Simon read his thoughts.

"The gun won't be in evidence for a while, Nather. But it'll be handy. And at this range I'm a real sniper. I shouldn't want you to get excited over any notions of ganging up on me with Fernack. Somebody might get hurt."

Nather's gaze rested on him venomously.

"Some day," said the judge slowly, "I hope we shall meet again."

"In Sing Sing," suggested the Saint breezily. "Let's call it a date."

He drew on his cigarette again and listened to the returning footsteps of the butler, accompanied by a heavier, more determined tread. As a matter of fact, he was innocent of all subterfuge. There was nothing more behind his decision than appeared on the face of it. Fernack was there, and the Saint saw no reason why they should not meet. His whole evening had started off in the same spirit of open-minded expectation, and it had turned out very profitably. He waited the addition to his growing circle of acquaintances with no less kindly interest.

The butler's knuckles touched the door again.

"Inspector Fernack, sir."

Simon waved the judge on, and Nather crossed the room slowly. Every foot of the distance he was conscious of the concealed automatic that was aiming into his back. He snapped the key over in the lock and opened the door; and Inspector Fernack shouldered his brawny bulk across the threshold.

"Why the locked door, Judge?" Fernack inquired sourly. "Getting nervous?"

Nather closed the door without answering, and Simon decided to oblige.

"I did it," he explained. Fernack, who had not noticed him, whirled round in surprise; and Simon went on: "Would you mind locking it again, Judge — just as I told you?"

Nather hesitated for a second and then obeyed. Fernack stared blankly at the figure lounging in the armchair and then turned with puzzled eyes to the judge. He pushed back his battered fedora and pulled reflectively at the lobe of his left ear.

"What the hell is this?" he demanded; and Nather shrugged.

"A nut," he said tersely.

Simon ignored the insult, studying the man who had come in.

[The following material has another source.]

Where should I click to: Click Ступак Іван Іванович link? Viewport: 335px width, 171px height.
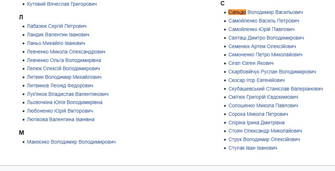pyautogui.click(x=253, y=148)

On the whole, Fernack conformed closely enough to the pattern in his mind of what a New York police inspector was likely to be; but the reality went a little beyond that. Simon liked the belligerent honesty of the frosted grey eyes, the strength and courage of the iron jaw. He realized that, whatever else Fernack might be, a good or bad detective, he fell straight and clean-cut into the narrow outline of that rarest thing in a country of corrupted law — a square dick. There were qualities in that mountain of toughened flesh that Simon Templar could have appreciated at any time; and he smiled at the man with an unaffected friendliness which he never expected to see returned.

"What ho, Inspector," he murmured affably. "You disappoint me. I was hoping to be recognized."

Fernack's eyes hardened in perplexity as he studied the Saint's tanned features. He shook his head.